◆ Questions to answer ◆
- 1) In the lazy river and doctor visit text, where do the narrator and Captain head straight after getting band-aids?
- 2) Resume the lazy river and doctor visit text after its final line.

Text shown below:

I’m so excited. I run ahead of Captain, jump in the lazy river, dive under the water and take a big swim stroke. OW!!! My hands scrape the bottom HARD. I pull them out and stare at them. They’re not bleeding. One second. Two seconds. The blood starts.
I stand staring at my hands as blood drips into the lazy river. Do I need to get out? Can I still swim? My vacation just started, I don’t want to stop now. Captain walks up. He looks down at my hands,
“Oh no, is the ring ok?”
“Is the ring ok?!!”
“All of your fingers are bleeding!”
“I know!”
“At first I thought it was only one finger.”
So we’re not sure where the line is, but somewhere between 1 and 7 bloody fingers, the state of the fingers becomes more important than the state of the ring.
We go and get proper medical attention, band-aids and head straight for the water slides. Bloody fingers are one way to get out of going on the dangerous lazy river. 
Several days later, Captain and I are sitting in bed staring at my hands. He says,
“Looks good.”
“Yeah, the ring is beautiful.”
“I was talking about your fingers!”

No thanks extra large speculum

Doctor visit continued.

I will never understand why I need a sheet over my lap so I can’t see my lady bits and the doctor can. I hang out with my lady bits all the time. 
The sheet does not help me pretend that this strange, awkward event is not happening. All it does is create a mystery voice rising up from between my legs. 
The doctor picks up the speculum the nurse has selected for her. She declares,
“Oh we don’t need this small one.”

End of Text shown.
Source material below:

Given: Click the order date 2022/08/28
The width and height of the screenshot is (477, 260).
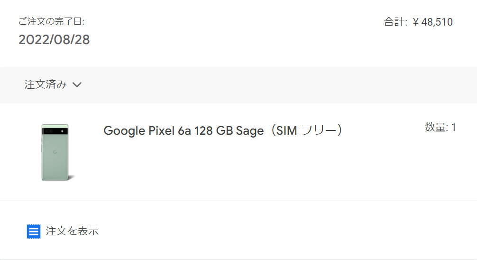Looking at the screenshot, I should [x=54, y=39].
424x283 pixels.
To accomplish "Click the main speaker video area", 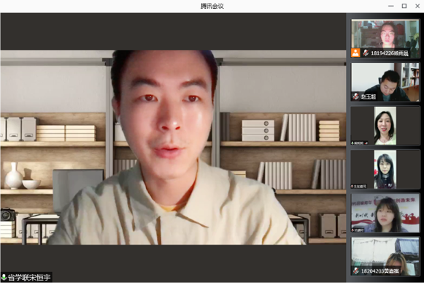I will pos(173,147).
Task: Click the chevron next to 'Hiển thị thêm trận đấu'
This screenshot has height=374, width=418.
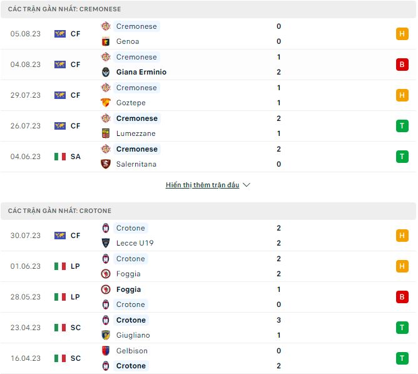Action: pyautogui.click(x=247, y=185)
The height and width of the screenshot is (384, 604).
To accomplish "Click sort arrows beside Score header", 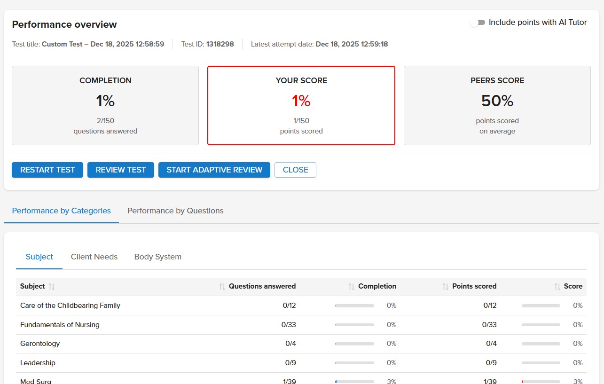I will [557, 287].
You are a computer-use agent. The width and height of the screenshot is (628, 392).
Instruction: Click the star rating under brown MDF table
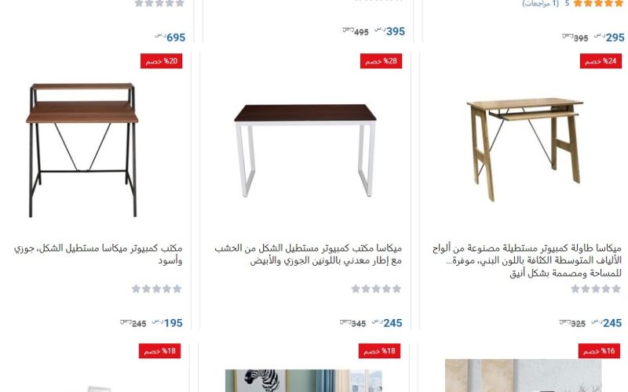coord(596,289)
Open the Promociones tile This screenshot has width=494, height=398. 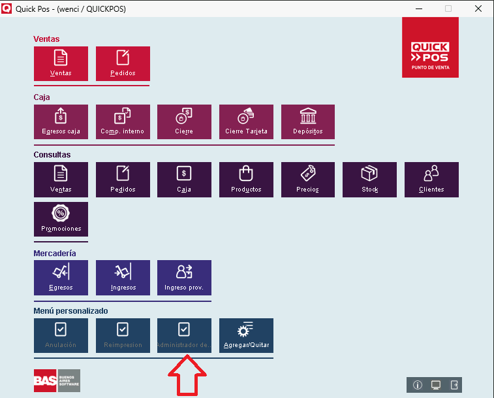pos(61,220)
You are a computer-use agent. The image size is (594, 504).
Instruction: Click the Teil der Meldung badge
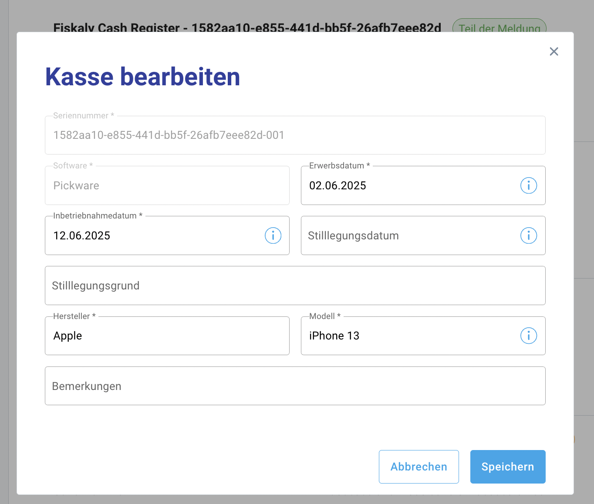pyautogui.click(x=499, y=26)
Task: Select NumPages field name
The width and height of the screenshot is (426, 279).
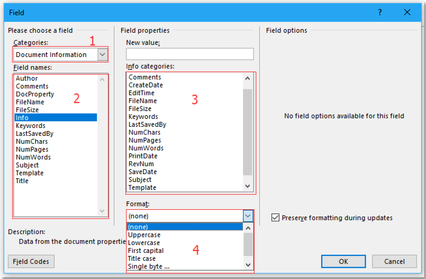Action: [32, 149]
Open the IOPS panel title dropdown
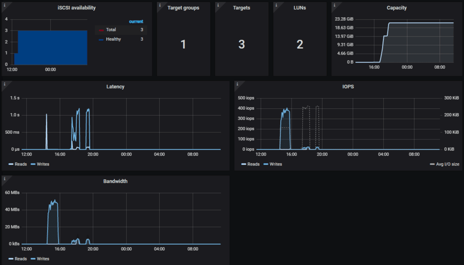Viewport: 464px width, 265px height. (348, 87)
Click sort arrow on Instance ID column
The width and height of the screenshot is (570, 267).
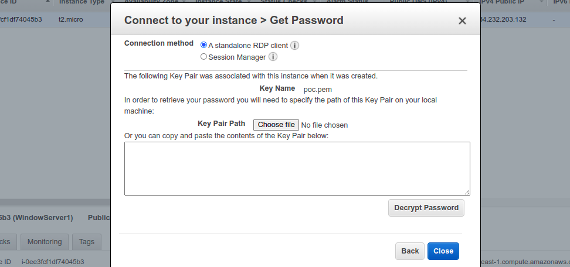pyautogui.click(x=48, y=1)
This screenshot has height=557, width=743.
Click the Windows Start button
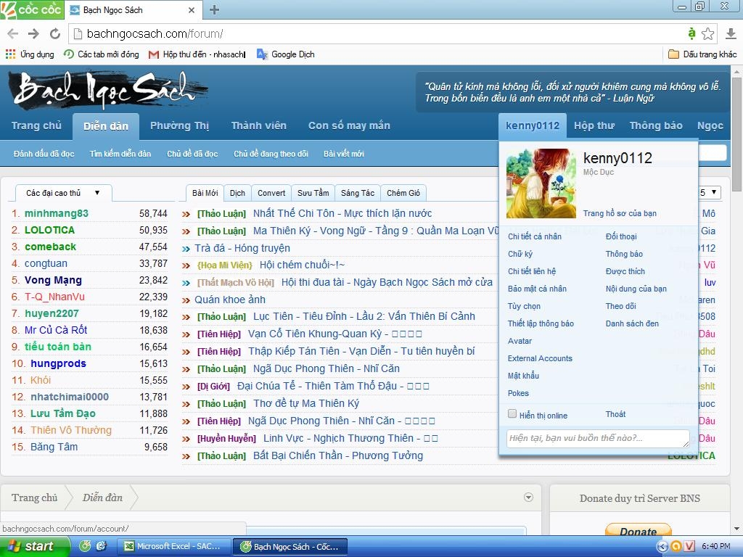point(35,546)
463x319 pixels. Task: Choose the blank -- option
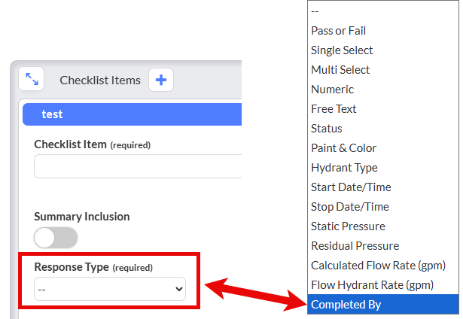(382, 11)
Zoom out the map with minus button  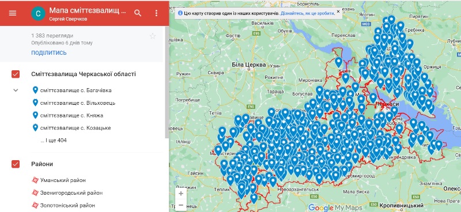click(181, 205)
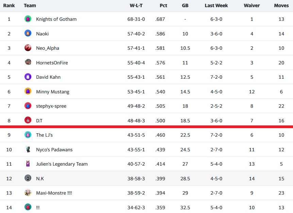The width and height of the screenshot is (293, 213).
Task: Click the Nyco's Padawans team avatar
Action: [28, 149]
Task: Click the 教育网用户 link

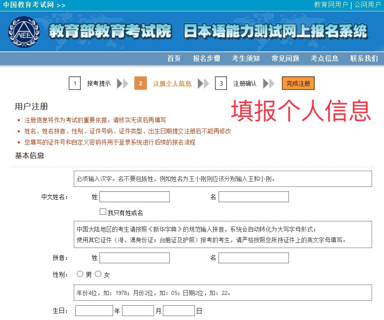Action: (331, 5)
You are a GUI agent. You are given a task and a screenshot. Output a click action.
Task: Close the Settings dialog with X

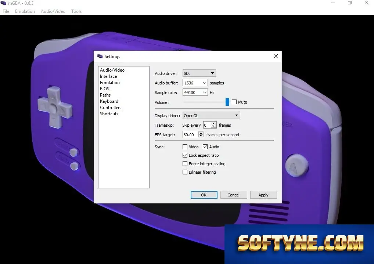[x=276, y=56]
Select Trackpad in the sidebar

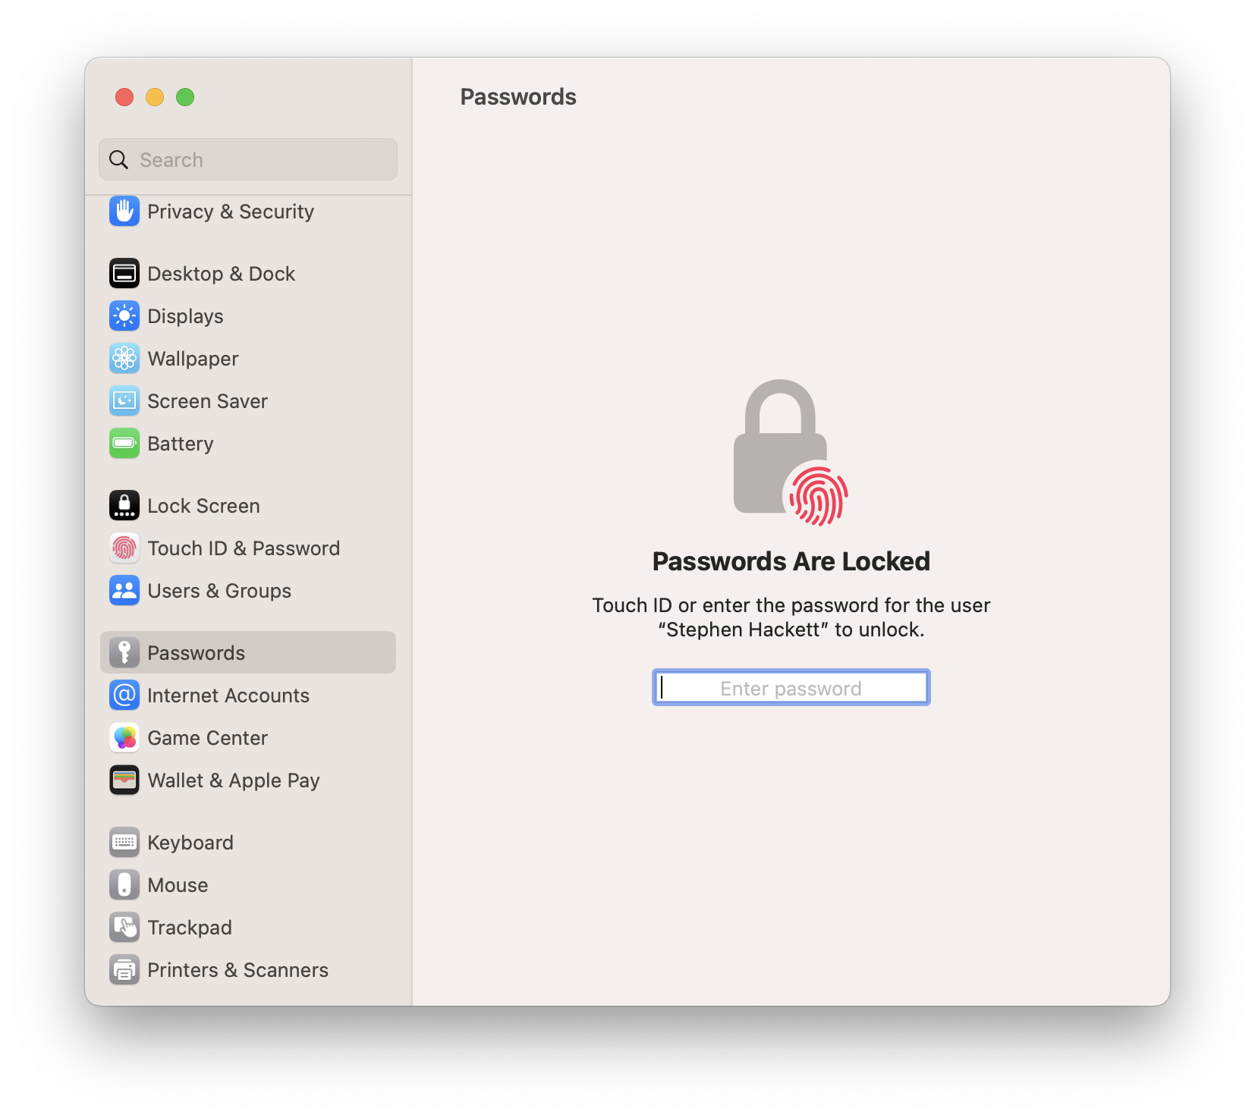[190, 928]
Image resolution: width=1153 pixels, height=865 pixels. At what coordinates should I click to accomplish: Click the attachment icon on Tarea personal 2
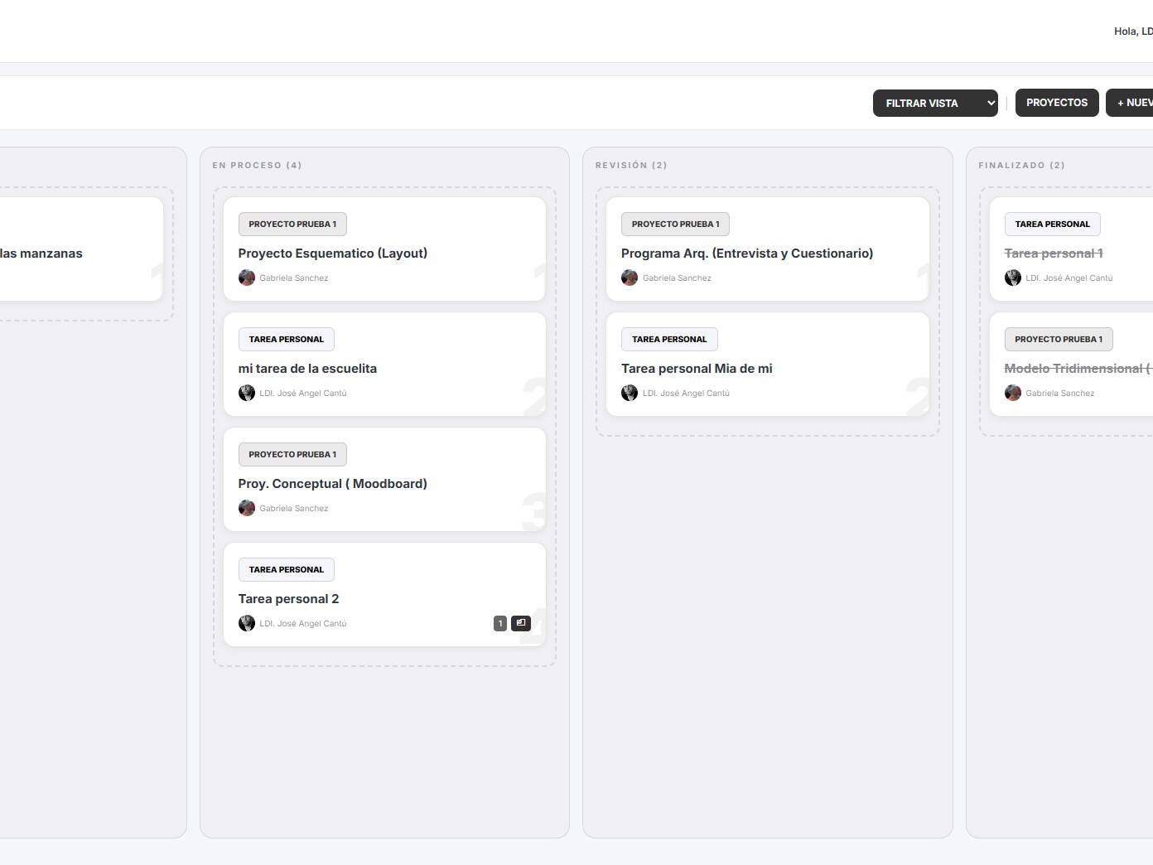[520, 623]
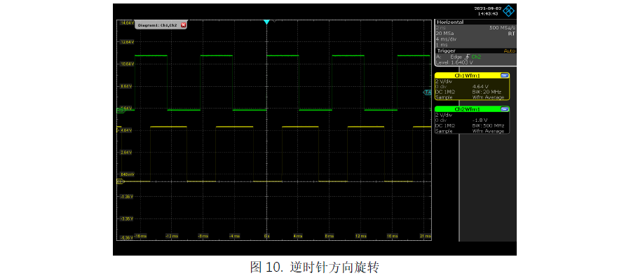The image size is (631, 278).
Task: Select the trigger level TA marker
Action: [x=428, y=92]
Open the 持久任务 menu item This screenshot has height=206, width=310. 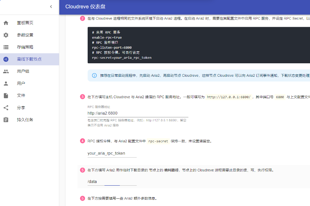(25, 120)
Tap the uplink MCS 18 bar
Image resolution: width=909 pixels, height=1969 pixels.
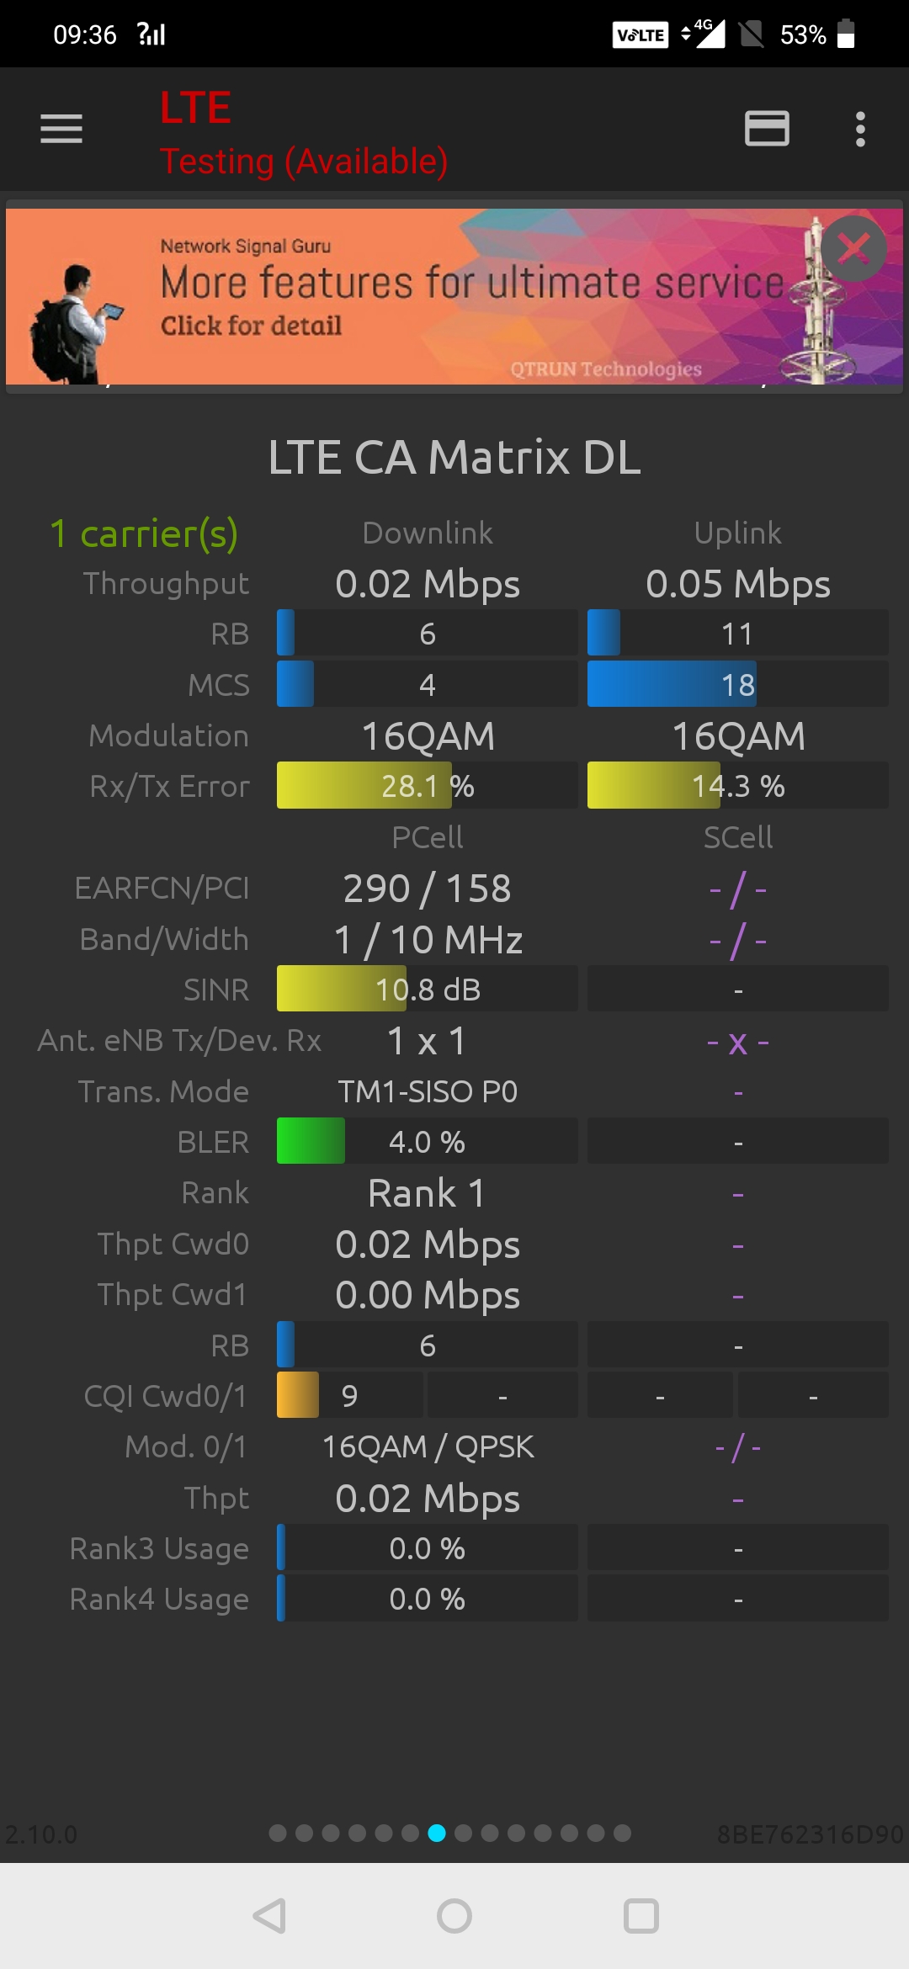coord(737,684)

End of Source material.

◆ Results by task ◆
- 1) The water slides.

- 2)
“We don’t?”
“Are you sensitive?”
Aren’t most lady bits sensitive? The doctor tries again,
“Do exams usually cause you pain?”
“Great.” She pulls out the biggest speculum I’ve ever seen. Should I plead mercy now or wait and see? She waivers,
“We don’t need this big one.”
“Phew.” Who needs that big one?
We settle on a medium one. She asks,
“The nurse didn’t give you a sheet?”
I’m sitting on the sheet. One of these days I’m going to have the balls to say that my lady bits don’t mind if I watch. I pull the sheet out from under my butt and hand it the doctor.

I’ve got a decent amount of mileage and everything under my hood is in working order

I haven’t had a primary care doctor since I was on my parent’s health insurance. It was only an issue  when there were countries I wanted to travel to that required more than your standard round of vaccinations. Other than that, Planned Parenthood has more than met my medical needs. Until now.

Captain is a fan of the doctor and he’s been wanting me to go. He tells me,

“Everyone needs a tune up.”

“I’m a car?”

“You could drive 100,000 miles without getting an oil change, but it’s not a good idea.”

He’s very worried about my cholesterol. I can’t be the only person in the world who eats mayonnaise sandwiches.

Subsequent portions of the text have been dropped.